De qualquer forma, Sabag tinha a consciência de que a qualidade do programa

não poderia ficar jamais comprometida, pois a criança merecia o melhor.

Assim, para o fascínio do público, não faltavam, por exemplo, os efeitos

especiais à base de gelo seco, neve de sabão. Quanto aos cenários, estes dependiam dos

intervalos para serem trocados e chegavam, às vezes, a contar com grandes árvores e

folhas em suas formas naturais. Conforme o texto adaptado, os figurinos ganhavam o

estilo longo, colorido, com recortes de brilho, de plumas.

Além do peso, uns pareciam extremamente exóticos aos olhos dos atores. Mas

se era para encantar, seduzir o público infantil, tudo valia a pena.

Ainda que a equipe do Trol deparasse com qualquer incidente, nas

recordações, tudo passou a ser motivo de graça e orgulho. Toda essa prática de uma

encenação artesanal pode ser evidenciada na fala de Suely Franco (Apud SABBAG,

2007, p. 60), ao mencionar que:

um episódio inesquecível para mim, foi quando fiz uma menina que voava à lua. O Sabag tinha muitas idéias, (sic) [...]. Então, ele me colocou deitada, em cima de uma mesa, com um foguete nas costas. Eu tinha de fingir que estava voando, quando, atrás da mesa, colocou uma cortina azul como se fosse o céu, que balançava com o efeito do ventilador.
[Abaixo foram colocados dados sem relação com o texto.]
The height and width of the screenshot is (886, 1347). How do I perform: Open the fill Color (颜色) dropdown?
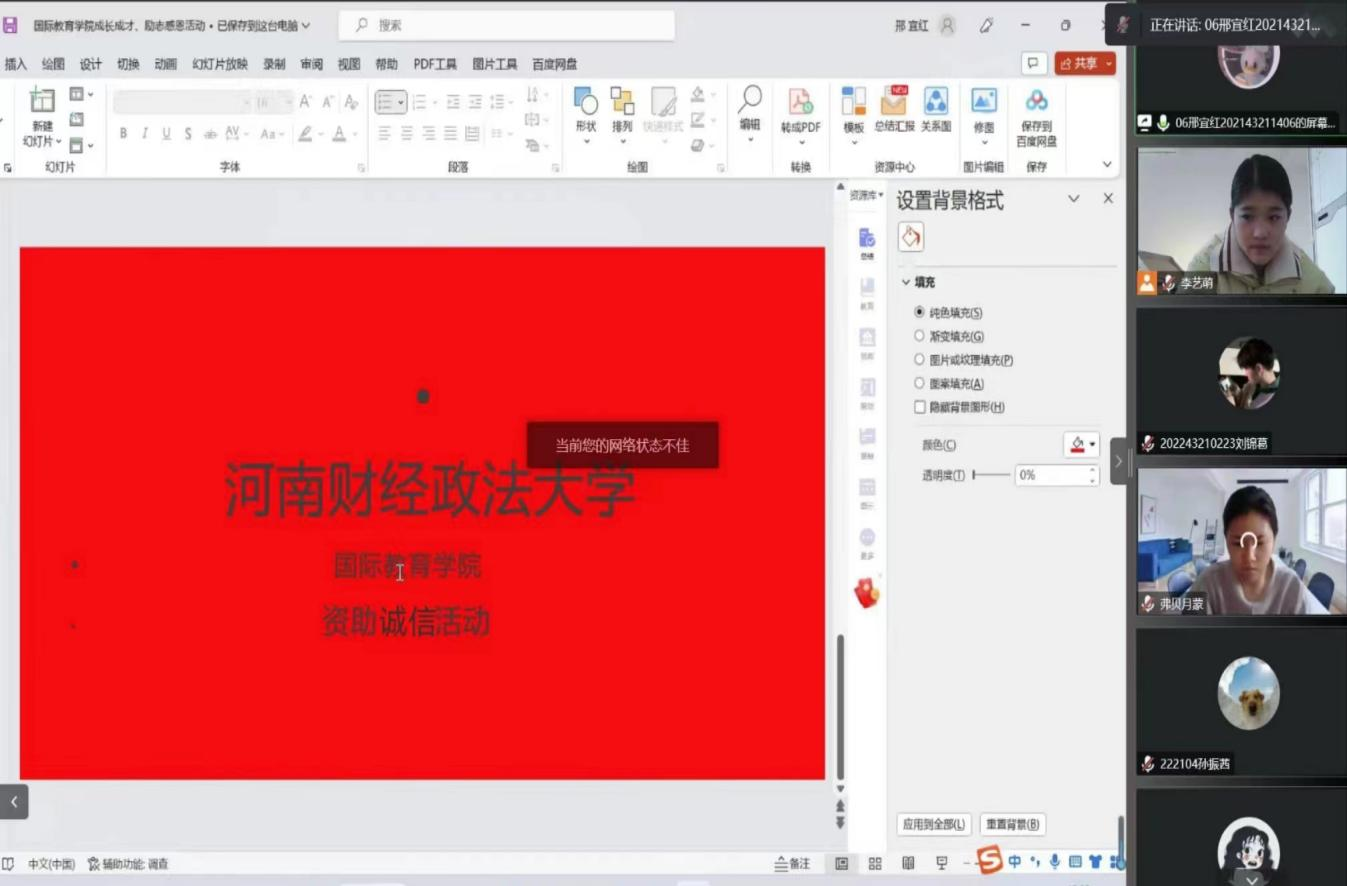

A respeito desse episódio, Fabio Sabag (Idem) completa:

Coitadinha da Suely! Coloquei um foguete nas costas dela e o pavio, aceso, começou a rodar. Quando vi, as faíscas estavam queimando toda a perna dela e ela ficou quietinha, não me disse nada.

As situações desconcertantes não pararam por aí. Norma Blum ao comentar

sobre o humor e o trabalho exigente do diretor, revela muito do mundo dos bastidores.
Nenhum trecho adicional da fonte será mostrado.